El analista Bartolomé Nofuentes ha puesto sobre la mesa la urgencia de repensar el modelo territorial de València y su área de influencia, apostando por una gobernanza conjunta que trascienda las fronteras municipales y afronte los retos estructurales de la comarca. Según Nofuentes, «hay que crear el espacio de coordinación que cumpla con las características del Consell Metropolità porque todos somos conscientes de los problemas que tienen muchos municipios».
Para que este ente sea verdaderamente efectivo, el analista advierte que no solo debe ser un foro político, sino que «debería haber una representación de administraciones, pero también de los ciudadanos que son los que necesitan soluciones». Esta integración es vital porque, actualmente, «hay muchas posiciones del área metropolitana donde confluyen ciudadanía de la gran ciudad y de los pueblos metropolitanos porque la situación laboral así lo conduce». Por este motivo, hace hincapié en que «necesitamos espacios y servicios compartidos para dar respuestas a todas las necesidades».
Nofuentes también ha reflexionado sobre el problema habitacional y la saturación de la capital, exigiendo un profundo cambio de mentalidad en la sociedad. «Tenemos un ideario cultural de que la vivienda cuanto más céntrico esté de la gran ciudad es con el dinero que se tenga y según la posibilidad económica se aleja uno de ese centro según los recursos», ha lamentado.
Para el analista, perpetuar esta visión es un error estratégico: «Hay que cambiar esa concepción para no provocar concentraciones tanto de población como de servicios».
Finalmente, abordando el colosal reto de la reconstrucción tras las recientes catástrofes, Nofuentes ha valorado el esfuerzo económico inicial, pero advierte de serias carencias operativas. «Creo que las administraciones han incluido unas cifras importantes para la reconstrucción, aunque necesitamos equipos humanos donde se vea si es necesario aportar más presupuesto y más técnicos», ha señalado.
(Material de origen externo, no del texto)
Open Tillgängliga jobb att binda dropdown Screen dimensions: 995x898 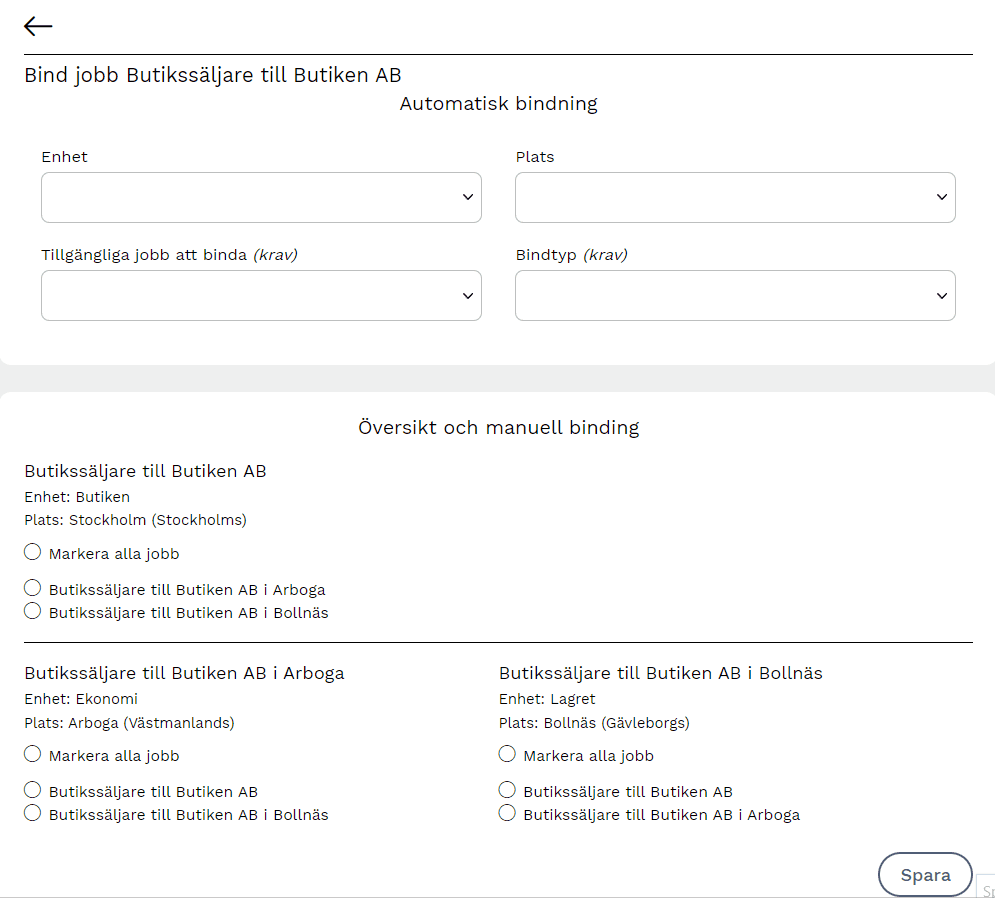click(261, 296)
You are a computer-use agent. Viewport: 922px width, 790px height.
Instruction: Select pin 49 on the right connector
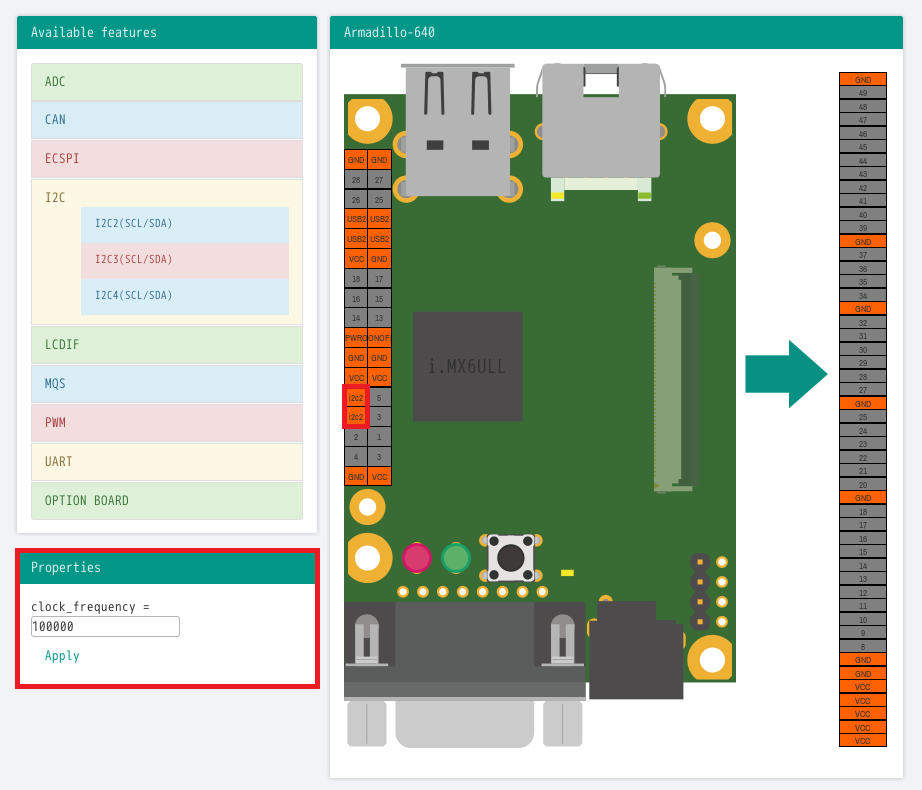862,93
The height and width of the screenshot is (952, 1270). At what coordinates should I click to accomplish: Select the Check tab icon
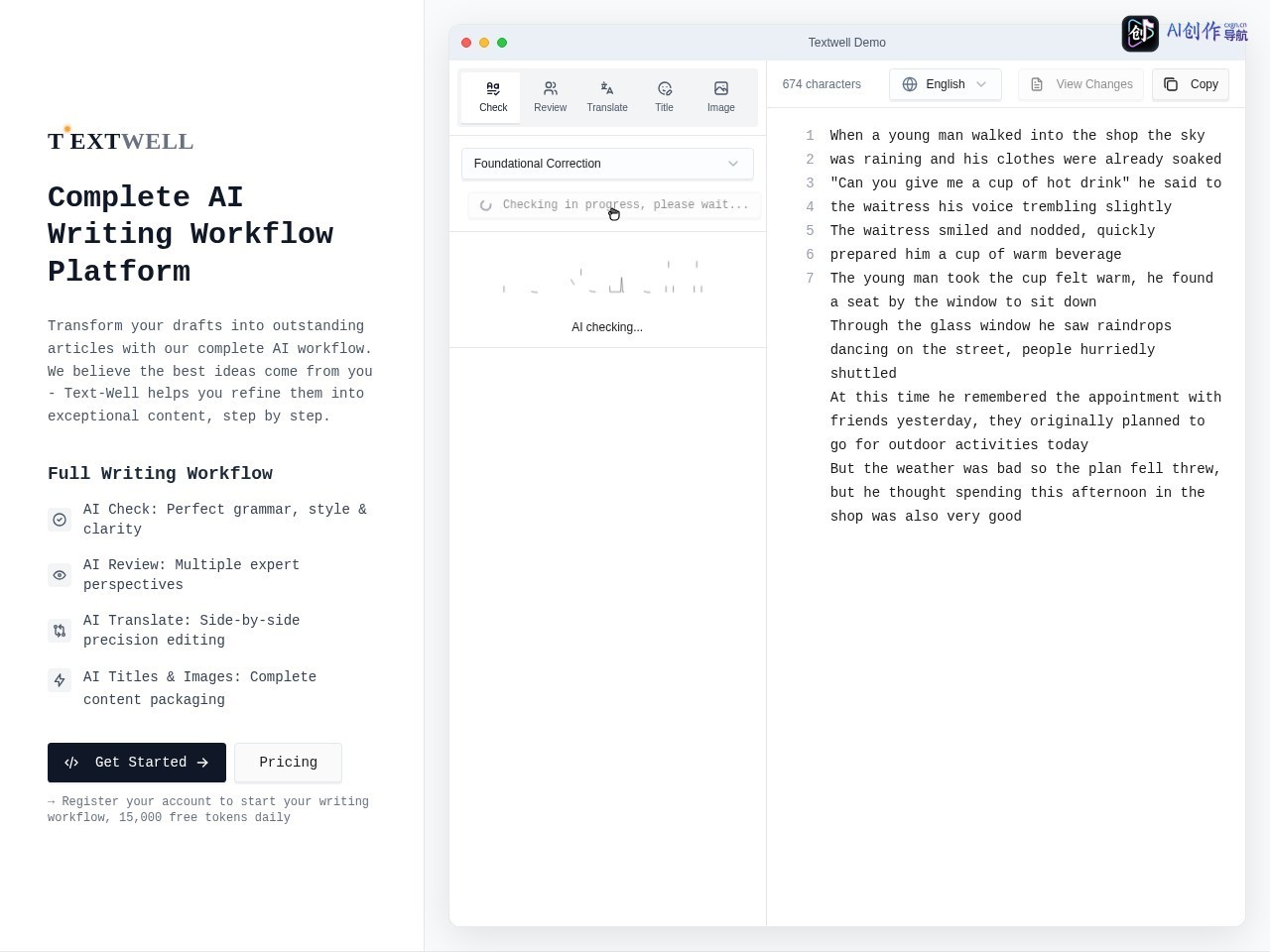493,88
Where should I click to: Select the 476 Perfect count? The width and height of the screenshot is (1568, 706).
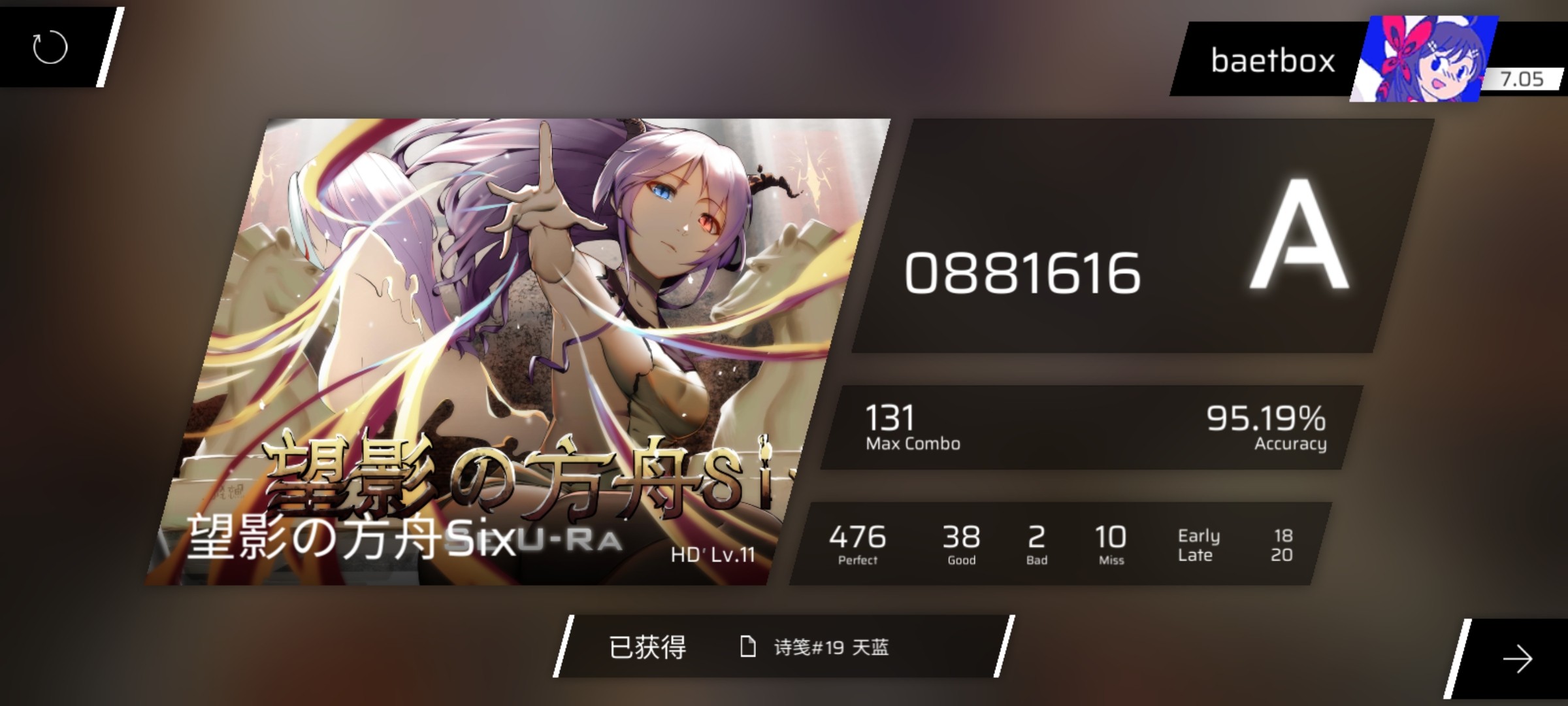pyautogui.click(x=858, y=545)
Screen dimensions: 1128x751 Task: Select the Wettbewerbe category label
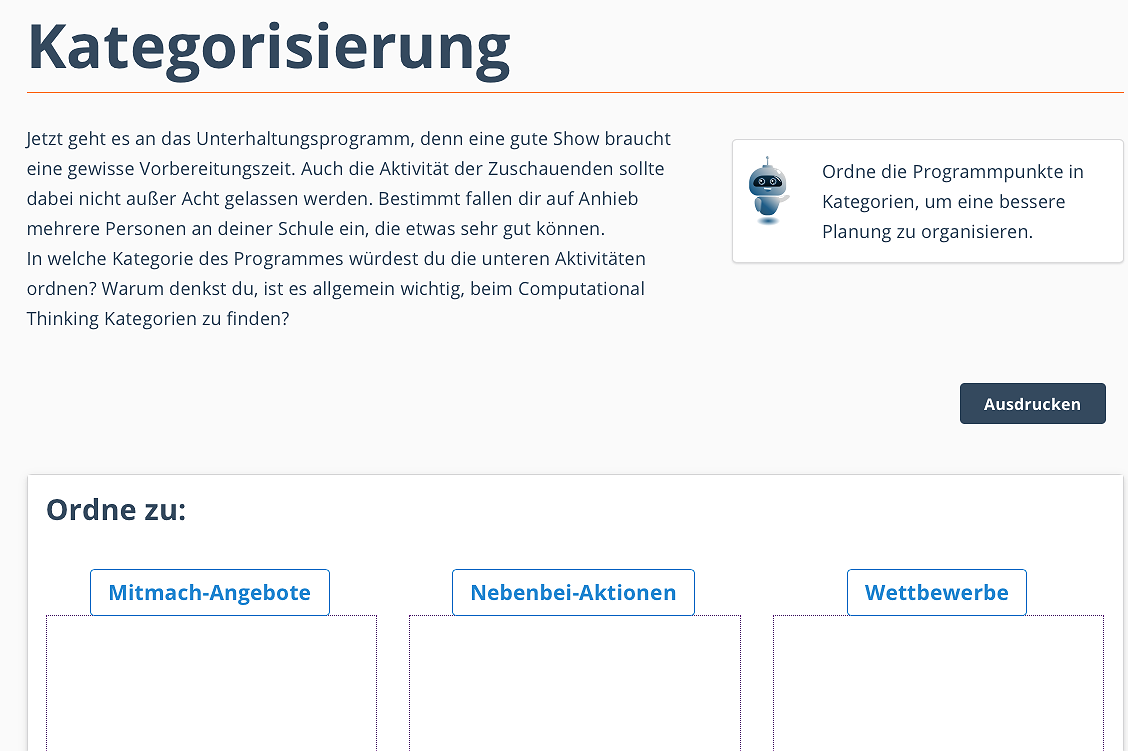[x=936, y=592]
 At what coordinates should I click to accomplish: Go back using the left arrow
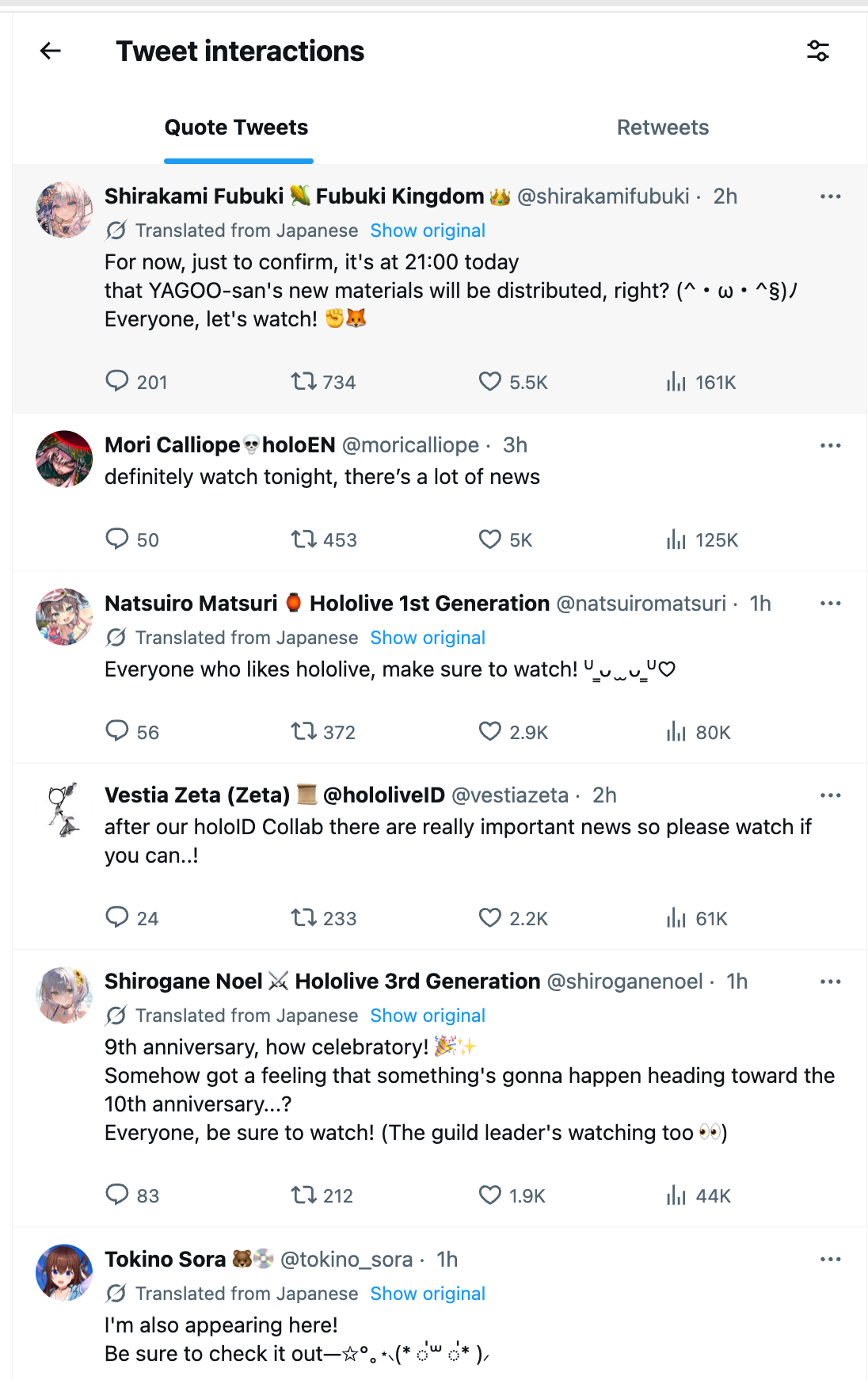tap(51, 51)
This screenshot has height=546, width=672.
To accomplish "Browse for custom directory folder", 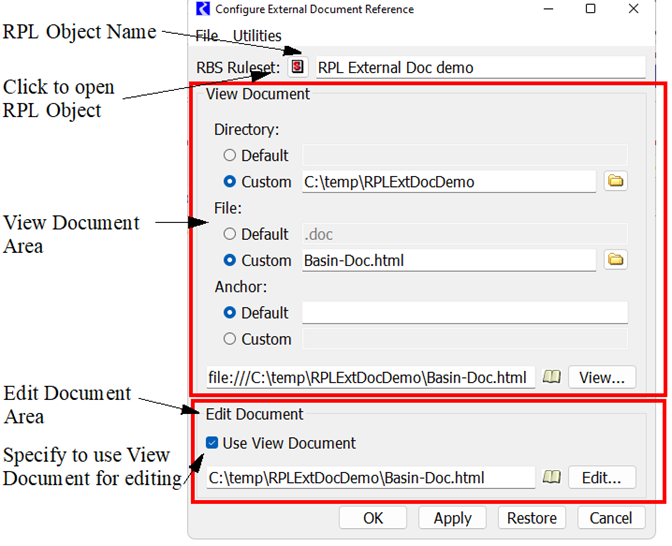I will [x=616, y=181].
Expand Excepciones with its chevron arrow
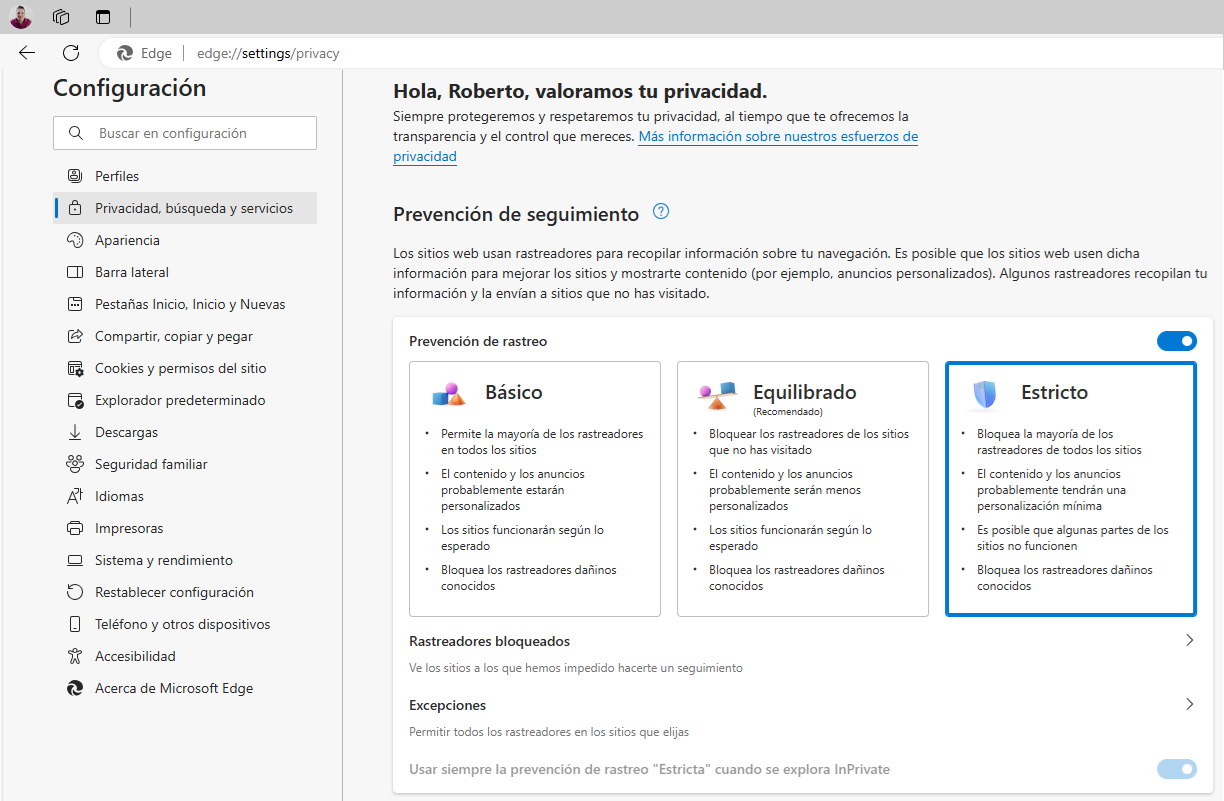Screen dimensions: 1224x801 point(1189,704)
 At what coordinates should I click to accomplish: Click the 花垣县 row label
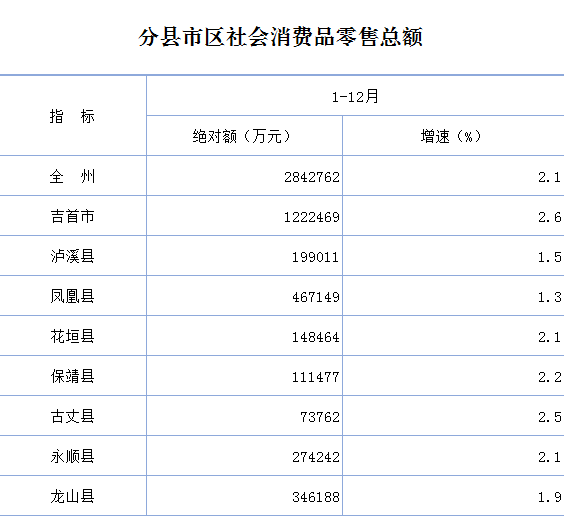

En este sentido, ha fijado como la gran prioridad actual «centrarse en la reconstrucción y en una replanificación del territorio».
El principal obstáculo para que los consistorios puedan liderar esta replanificación es el crónico déficit de plantillas municipales. «Una de las partes que te impide la parcialidad de intervenciones de los ayuntamientos es la falta de personal», ha denunciado de forma contundente. Nofuentes apunta directamente a la rigidez normativa como culpable, criticando que en la administración local «no existen tasas de reposición coherentes, pero además la contratación está muy encorsetada».